The planetary crisis is a new stage in human history, sometimes described as the Anthropocene. The material and ecological conditions of human life have been altered to such an extent that our traditional political categories are now no longer fit for purpose. Territorial sovereignty, private property, unlimited growth, risk management, democratic legitimacy – all of these concepts were produced within a political imagination that assumed the world was stable, unchangeable and blessed with unlimited resources. Global politics is now dealing with the collapse of these assumptions.
The link between political and ecological agency is changing at a rate that would have been very difficult to foresee. The modern political utopia took for granted the possibility of a harmonious relationship between social engineering and world-making – the quest for political autonomy and the construction of a safer and more productive world were understood to go hand-in-hand. But the idea that civil society is built through the recognition of its needs and internal struggles – all underpinned by the permanent extension of productivity – is now under doubt. Capitalism has brought with it ecological insensitivity, inefficient modes of production, and the intervention of vested interests in the circulation of scientific knowledge. These have pushed the planet to the limits of stability. The idea of an “infinite frontier” now belongs to the past. This doesn’t mean that history is “over”, that “the end of the world is nigh”. Rather, it means that we have no choice but to rethink our modern repertoire of categories and political skills. Making our own history has to take on a different meaning.

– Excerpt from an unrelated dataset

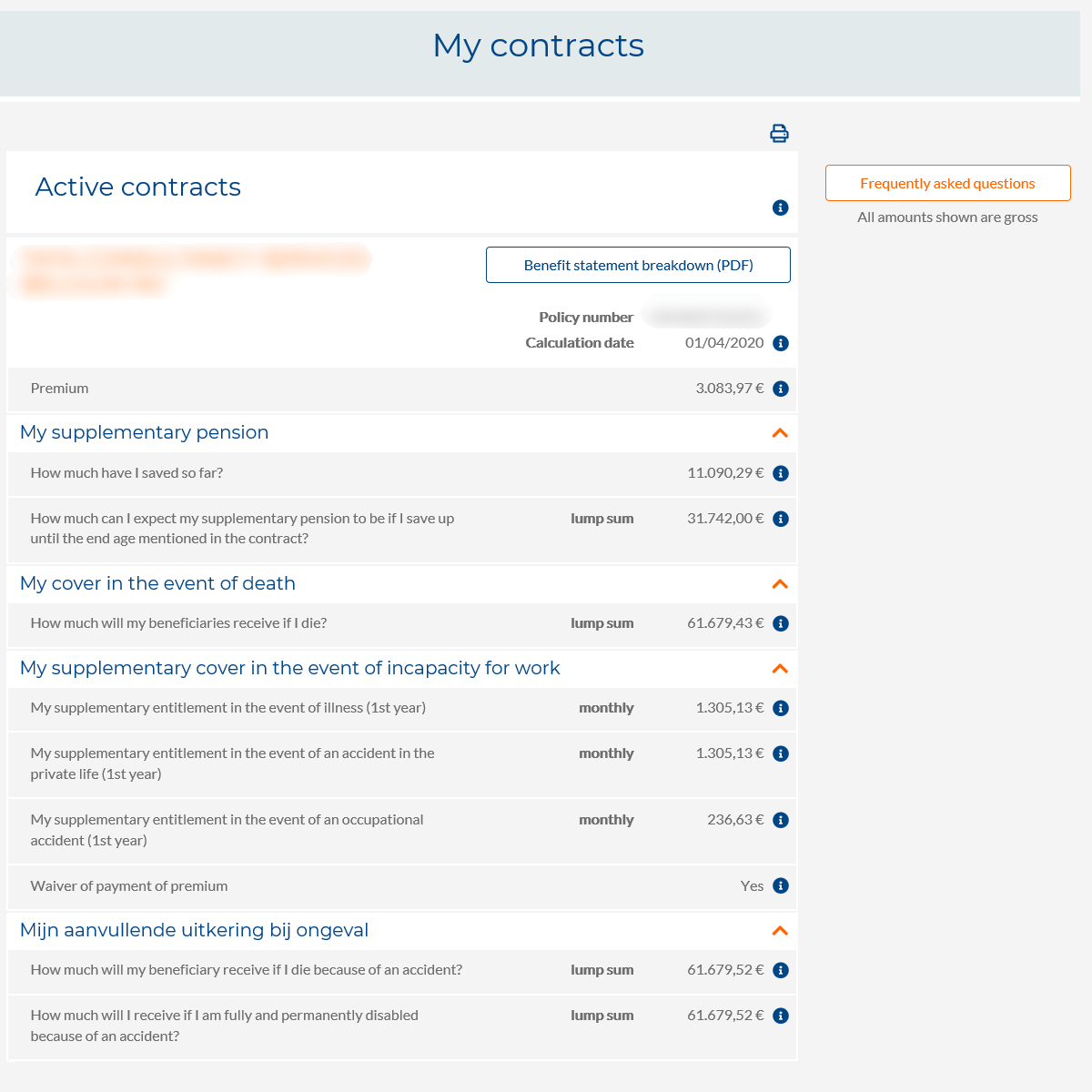This screenshot has width=1092, height=1092.
Task: Open Frequently asked questions
Action: 947,183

Attempts to construct entirely new political categories – wherein, for example, personhood is conferred on nature – have enjoyed some theoretical attention, but have clearly moved to the fringes of discourse. Notions like “planetary stewardship” (articulated by Kenneth Boulding in the 1960s) that introduced a sense of the sublime into the ecological challenge, sound almost quaint. Similarly, the development of a global environmental consciousness that would provide a strong collective superego and basis for the acceptance of material limitations seems equally old-fashioned. Current climate talk is all about the authority of international law and diplomacy, about the equilibrium between market and state intervention, about the power of taxes and public mobilizations. It is about trade and industrial policies, technological innovation, and class interests in decarbonation.
The symbiotic society (i.e., the idea of a pure harmony between mankind and nature) envisioned at the time of the first global alarms, and more generally the counter-cultural roots of political ecology, are no longer part of the discussion. These days, the debate has shifted toward the trade-off between economic growth and greenhouse gas emissions, the need for development without exceeding the global carbon budget. We don’t have time to reinvent our ethical and political categories, so we have to make do with an intellectual and practical legacy that we know is partly obsolete. The one decisive advantage of this approach is that it is ready to hand.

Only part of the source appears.